镜像版本不可变
操作场景
容器镜像服务企业版支持配置并使用镜像版本不可变规则。容器镜像服务为了实现端到端可信,规避访问凭证泄漏后,现有镜像被覆盖的问题,容器镜像服务新增镜像版本不可变功能,通过对命名空间下的镜像设置不可变规则,保证该镜像版本不可变。
约束与限制
每个命名空间下仅允许创建一个不可变规则。
创建镜像不可变规则
- 由于容器镜像服务企业版目前处于公测阶段,如果您的租户登录页面后看不到“企业版”链接,请提交工单申请入口。申请成功后,登录容器镜像服务企业版控制台,在页面左上角切换Region到您所在的Region,单击注册表名称进入注册表详情页面。
- 在左侧导航栏选择“运维中心 > 镜像版本不可变”。
- 单击右上角“创建不可变规则”。
- 填写参数具体规则。详情请参见表1 镜像不可变规则参数解释。
表1 镜像不可变规则参数解释 参数
示例
参数说明
命名空间
auto_ns_hjf0n
注册表下创建的命名空间,包括公有命名空间和私有命名空间。
规则范围
镜像
tmprepo_j9qxx
镜像参数支持以下两种输入模式:
- 选择模式:选择该命名空间下的一个或多个镜像。不填或者填**,则默认匹配全部版本。
- 正则输入模式:输入正则表达式规则筛选符合条件的镜像。
正则表达式规则可填写如 nginx-* ,{repo1,repo2} 等,其中:
* : 匹配不包含 '/' 的任何字段。
**:匹配包含 '/' 的任何字段。
? :匹配任何单个非 '/' 的字符。
{选项1,选项2,...}:同时匹配多个选项。
版本
v2
输入需要创建不可变规则的镜像版本范围,若不填或者填**,则默认匹配全部版本。
- 单击“确定”,完成不可变规则创建。

管理镜像版本不可变规则
成功创建后即可在“镜像版本不可变”页面查看已创建的不可变规则,您可以执行以下操作管理镜像不可变规则。

- 修改规则状态:
表示规则启用,
表示规则关闭。新创建的不可变规则默认为启用状态,您可以自行调整。 - 编辑:重新编辑不可变规则,除“命名空间”外,其余参数均可编辑。
- 删除:删除该不可变规则。
镜像版本不可变结果验证
- 首先在命名空间auto_ns_hjf0n中上传镜像名称为tmprepo_j9qxx,镜像tag为v2的镜像。

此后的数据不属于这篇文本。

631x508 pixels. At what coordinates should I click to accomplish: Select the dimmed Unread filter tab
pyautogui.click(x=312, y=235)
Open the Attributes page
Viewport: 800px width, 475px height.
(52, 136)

- 接着创建如下镜像版本不可变规则(即组织autoxxx下的镜像tmprepo:v2不能被修改或覆盖)。注意:创建成功后规则自动启用。

- 再次在命名空间auto_ns_hjf0n中上传镜像名称为tmprepo_j9qxx,镜像tag为v2的镜像,触发镜像不可变规则,预期结果:上传失败。